The Telegraph – The Last Enemy

The stars and writer of BBC1’s breakneck new political drama The Last Enemy tell Benji Wilson why they fear Britain is becoming dangerously Orwellian

Conspiracies, Whitehall diplomatic freakouts, identity fraud, refugees” is Max Beesley’s bullet-point summary of The Last Enemy, a five-part political thriller beginning on Sunday on BBC1. It is, he concludes frankly, “a bit of a head-wrecker”.

With its depiction of a dystopian Britain where armed police roam the streets spot-checking ID cards, The Last Enemy is indeed disturbing – a drip-feed drama about the machinery of an intrusive state. Set in the near future, the story centres on the two Ezard brothers, Stephen (Benedict Cumberbatch) and Michael (Beesley).

“Our parents are both dead,” says Bodies and Hotel Babylon star Beesley (the new series of Hotel Babylon starts on Tuesday). “Mother committed suicide when we were kids and Father died of a heart attack when we were in our twenties. My character dealt with that by going out and making a new family for himself in Afghanistan with refugees and becoming an aid worker. Stephen went the other way and became introverted. He’s very weird, has OCD and is a bit of a recluse. He has a high IQ, Michael has a high EQ: Experience Quota. People are drawn to his energy. He’s a weird mixture of Jack Bauer and James Bond.” No need to ask Beesley what drew him to the part.

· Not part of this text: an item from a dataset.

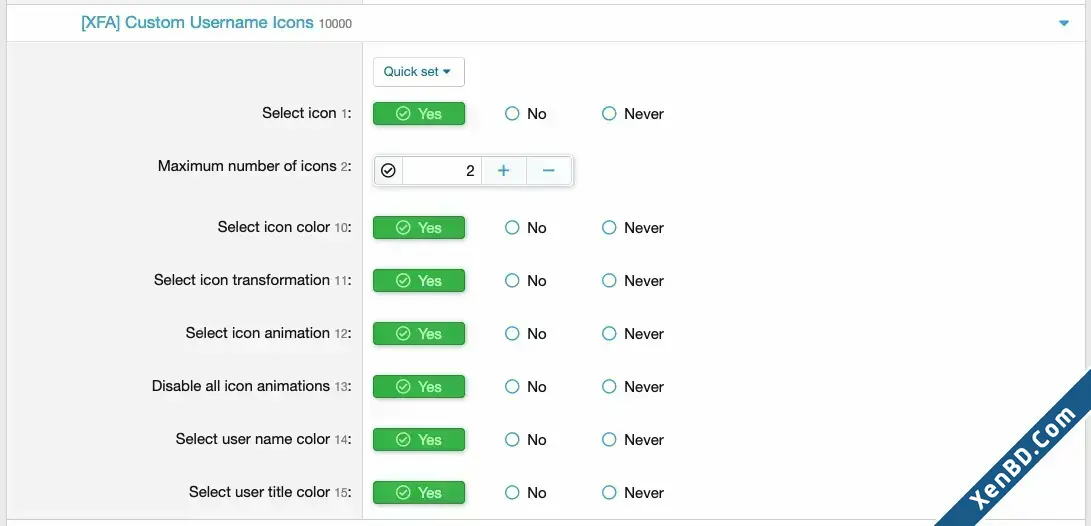Collapse the Custom Username Icons section arrow
Screen dimensions: 1091x526
pos(1063,23)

The Last Enemy begins telling the story through Stephen Ezard’s eyes. Four years previously, Stephen, a mathematical genius, headed to China to immerse himself in his work. He returns for the funeral of his brother who, he is told, has been killed in a landmine accident.

“Stephen is forced out of his hermetically sealed environment on to an aeroplane for Heathrow,” explains Cumberbatch, who was nominated for a Bafta for his portrayal of Stephen Hawking in Hawking, the BBC’s 2004 drama about the physicist’s life. “He’s thrown back into the force field of his family and into another world.”

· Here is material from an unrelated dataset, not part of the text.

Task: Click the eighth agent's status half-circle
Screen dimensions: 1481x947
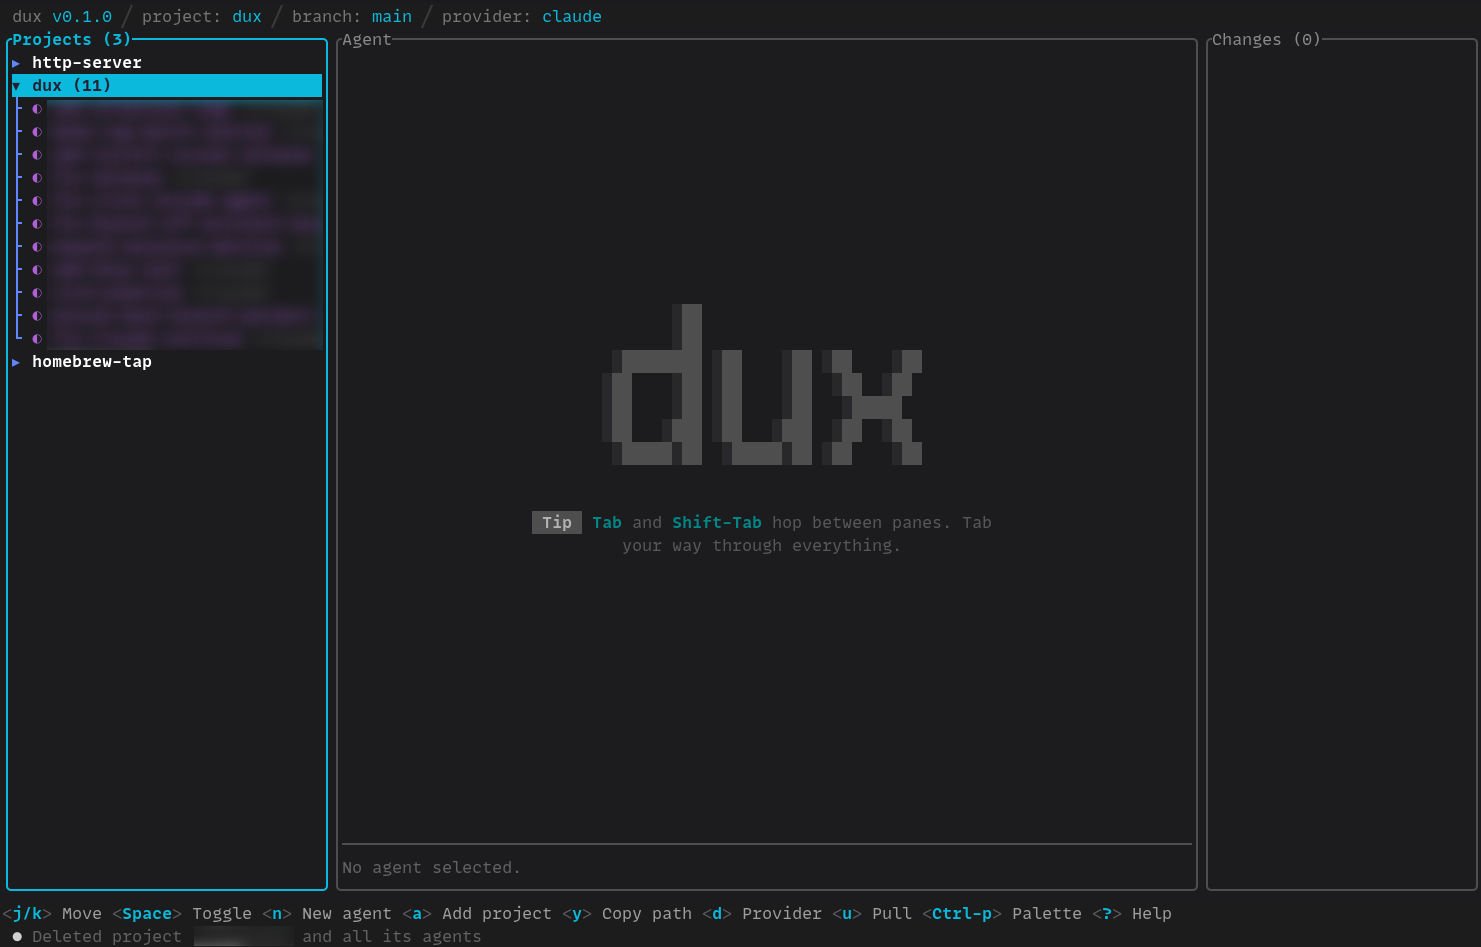Action: 36,270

That world is Britain, but a Britain that has changed. A recent terrorist attack has put the nation on high alert, and nobody trusts anybody.

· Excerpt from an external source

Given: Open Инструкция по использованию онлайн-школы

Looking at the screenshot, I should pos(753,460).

Needing funds, Stephen finds himself being strong-armed into assisting the government with its campaign to persuade the public of the merits of its Total Information Awareness system (TIA), a super-database. When he chances upon a corrosive secret while using TIA to try to establish what happened to his brother, he finds himself several fathoms out of his depth.

“Stephen’s not your average hero, he’s an incredibly bright and sensitive soul,” says Cumberbatch. “He’s highly capable of making connections and seeing patterns in the illogical. That is why his work is attractive to the government, but he gets embroiled in a story which is out of his control, which is hard for someone who has such a controlling personality.”

Add Robert Carlyle as a shady former MI5 operative (I ask Carlyle what the big secret is and he says, entirely convincingly, “I could tell you but I’d have to kill you”) and it’s a very strong cast. Even so, people won’t simply be talking about The Last Enemy because of its dramatis personae. With phone-taps dominating the news of late, along with database leaks, security threats and identity card legislation, the thriller wades head on into some of the most contentious items on the political agenda. Though it’s set in the near-future, The Last Enemy could hardly be more topical.

That is exactly what writer Peter Berry (who wrote Prime Suspect 6 and the 2005 film The Incredible Journey of Mary Bryant) was hoping for. “I didn’t want to write a rant about how awful everything is, but I did want to prompt a debate,” he says. “I don’t feel like we’ve had a democratic conversation about identity cards in this country. Tony Blair just said it was ‘an idea whose time has come’.”

Beesley agrees: “It’s encroached upon us quite subtly, this Nineteen Eighty-Four type scenario. Our generation has just adapted to it slowly as the months and years go by – but you can’t really fight it until a general election.”

Berry originally wrote about a bomb on the London Underground, only for the events of 7 July 2005 to force him to reconsider. Likewise, in the time between scripting and production, real-life developments have moved so fast that several of his fantasies – CCTV cameras that can listen as well as see, facial recognition technology – have become reality.

Understandably, Berry is anxious that The Last Enemy shouldn’t be seen as mere polemic. First and foremost, it is a breakneck thriller.

As Cumberbatch says of playing Stephen, “It was non-stop – dodging bombs from an assassin, being accosted on the street as a homeless person, living in a filthy underground car park, running down corridors or having politicians ruin my life.” And there’s also an overarching love story between Stephen and Michael’s wife (Anamaria Marinca).

But it’s impossible to avoid the series’s political thrust. “What the story shows,” Berry says, “is a situation where the individual can no longer put the state under scrutiny, but the state has more ways of putting the individual under scrutiny. Viewers are left with questions for themselves.”